▶ [Excerpted text]:
Consider a typical program; at its center are a number of assignment
statements containing some subscripted variables. Each assignment
statement produces a one-word result. The program must cause these
statements to be executed many times, while altering subscript values,
in order to make the desired overall change in the store, since it must
be done one word at a time. The programmer is thus concerned with the
flow of words through the assignment bottleneck as he designs the nest
of control statements to cause the necessary repetitions.

Moreover, the assignment statement splits programming into two worlds.
The first world comprises the right sides of assignment statements. This
is an orderly world of expressions, a world that has useful algebraic
properties (except that those properties are often destroyed by side
effects). It is the world in which most useful computation takes place.

The second world of conventional programming languages is the world of
statements. The primary statement in that world is the assignment
statement itself. All the other statements in the language exist in
order to make it possible to perform a computation that must be based on
this primitive construct: the assignment statement.

This world of statements is a disorderly one, with few useful
mathematical properties. Structured programming can be seen as a modest
effort to introduce some order into this chaotic world, but it
accomplishes little in attacking the fundamental problems created by the
word-at-a-time von Neumann style of programming, with its primitive use
of loops, subscripts, and branching flow of control.

Our fixation on von Neumann languages has continued the primacy of the
von Neumann computer, and our dependency on *it* has made non-von
Neumann languages uneconomical and has limited their development. The
absence of full scale, effective programming styles founded on non-von
Neumann principles has deprived designers of an intellectual
foundation for new computer architectures. ... 


### Aside on the disorderly world of statements

Backus states that "the world of statements is a disorderly one, with
few mathematical properties". Even in 1977 this was a bit overstated
since work by Hoare on 
[*axiomatic semantics* ](<localcopy/Hoare\_Axiomatic\_Basis.pdf>),
by Dijkstra on [*weakest precondition (wp) calculus* 
](<localcooy/Dijskstra_Guarded_Commands.pdf>),
and by others had already appeared.

However, because of the referential transparency property of purely
functional languages, reasoning can often be done in an equational
manner within the context of the language itself. We examine this
convenient approach later in these notes.

▶ [Problem set]:
(1) Answer these from the excerpt on assignment statements:
(a) What does each assignment statement produce?
(b) What is the main statement in the world of statements?
(c) Who is named for work on the weakest precondition (wp) calculus?
(2) Write out part of the excerpt on assignment statements word for word, starting with the words "The second world" and ending after "the assignment statement.".

▶ [Information shown]:

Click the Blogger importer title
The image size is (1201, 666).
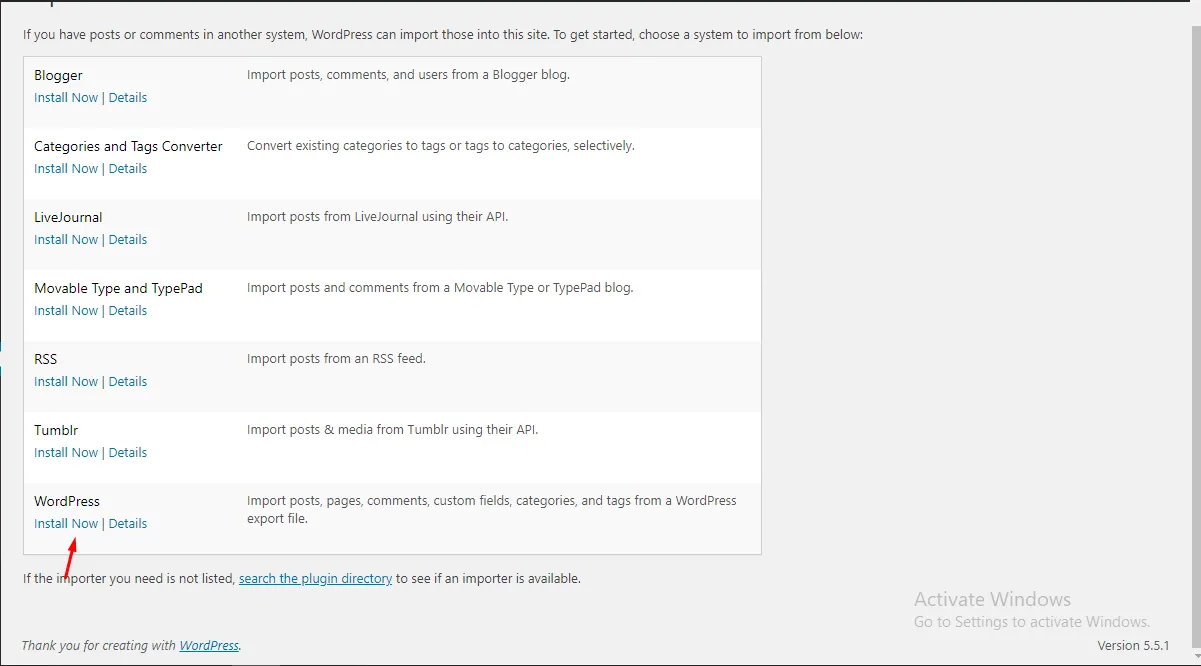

▶ [The results]:
(1)
(a) A one-word result.
(b) The assignment statement itself.
(c) Dijkstra.

(2)
The second world of conventional programming languages is the world of
statements. The primary statement in that world is the assignment
statement itself. All the other statements in the language exist in
order to make it possible to perform a computation that must be based on
this primitive construct: the assignment statement.